Todays Job

All of our work is outdoors and has to be right or the next bloke who works on it would rip you to shreds. One of our lads was using insulation tape over his crimps, he got pulled into the office over it and he said he thought it was ok. If you go back to the job after a couple years the tape will have come undone and be hanging in the terminals.
 
All of our work is outdoors and has to be right or the next bloke who works on it would rip you to shreds. One of our lads was using insulation tape over his crimps, he got pulled into the office over it and he said he thought it was ok. If you go back to the job after a couple years the tape will have come undone and be hanging in the terminals.

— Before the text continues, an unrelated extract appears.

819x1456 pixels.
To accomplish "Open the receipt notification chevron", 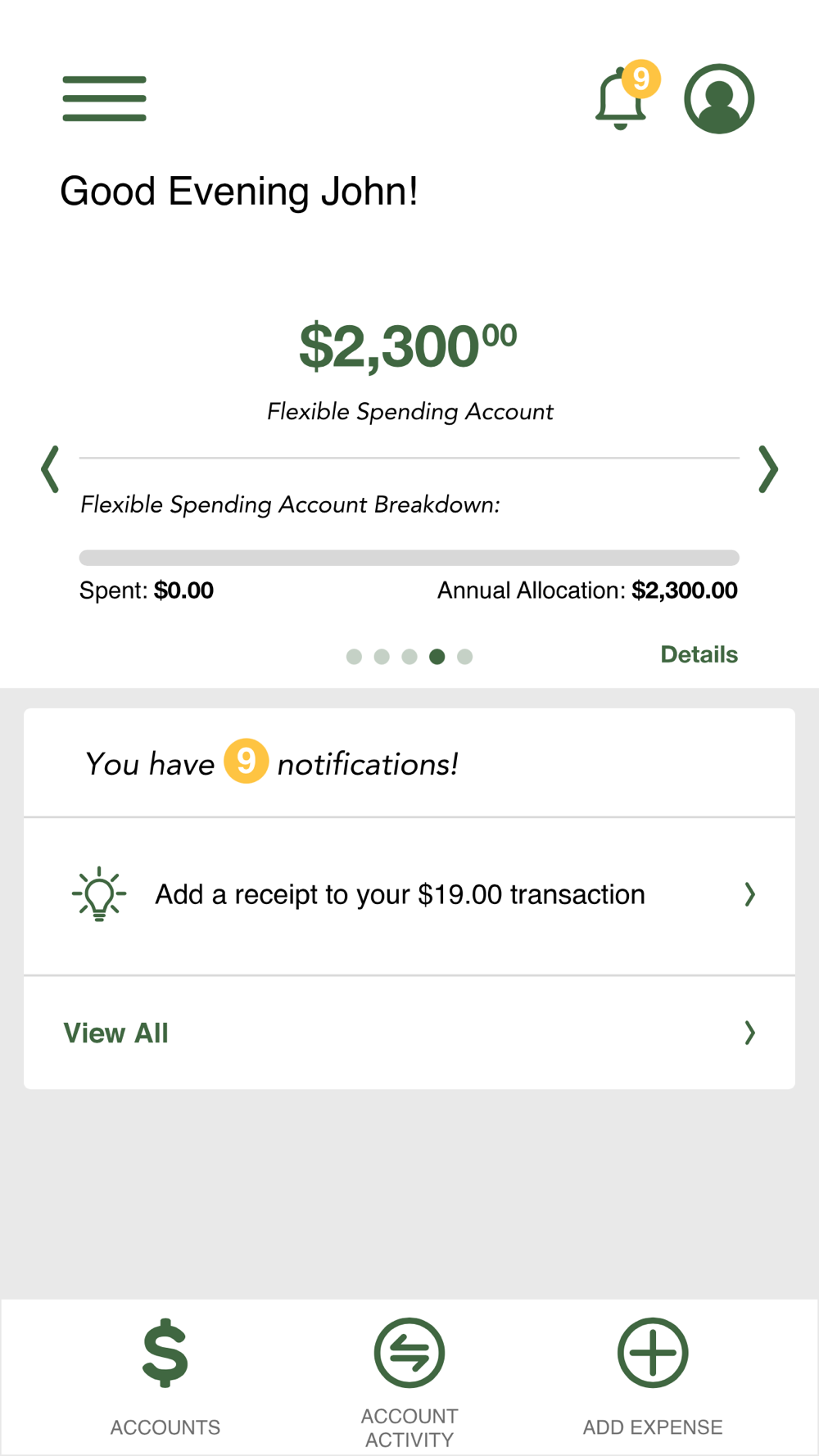I will pyautogui.click(x=749, y=894).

I'll admit I do use tape, I must invest in a heat gun.
My work is indoors mind.
 
I'll admit I do use tape, I must invest in a heat gun.
My work is indoors mind.
Not so bad indoors, done it myself, outdoors it doesn't last because of the heat and cooling of the weather, it kills the glue on the tape
 
So there I was today just staring at my arms and thinking about what would it be like to be just normal when my phone rang. My gaffer was on the end, hey mate how many jobs you completed today.. I replied with "I have no idea just working through the list on my hand held" Gaffer.. "Well I will tell you. 25 jobs and you have smashed the all time record" I replied "OMG I feel good about that, incidentally who held the record" Gaffer "You did"
OMG I only broke my own record.
 
So here I am ignoring the rain and going above and beyond to get these repairs done as a hard working and consistent high flying street life sparks. Then my phone rings. It’s my gaffer.

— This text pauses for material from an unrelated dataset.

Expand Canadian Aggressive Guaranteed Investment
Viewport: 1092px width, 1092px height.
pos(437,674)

Gaffer. Hi mate how’s it going.
Me. Good here mate just smashing these jobs out as these repairs don’t repair themselves.
Gaffer. We had a few complaints mate.
Me. OMG. Why?
Gaffer. Few blokes have rang in saying that their teas are not on the table as their wives are just stood at their windows staring at you mate. They said you look like someone from a miss wet t shirt competition.
Me. Oh yeah I’ve noticed a few of em at the windows.
Gaffer. Cover up a bit will you mate as your still a sexy looking guy with your jacket on.
Me. Yeah no problem mate. I can’t help the way I look.
Gaffer. No mate realise that but we have to act on complaints.
Me. No worries mate I will try to look like an average guy.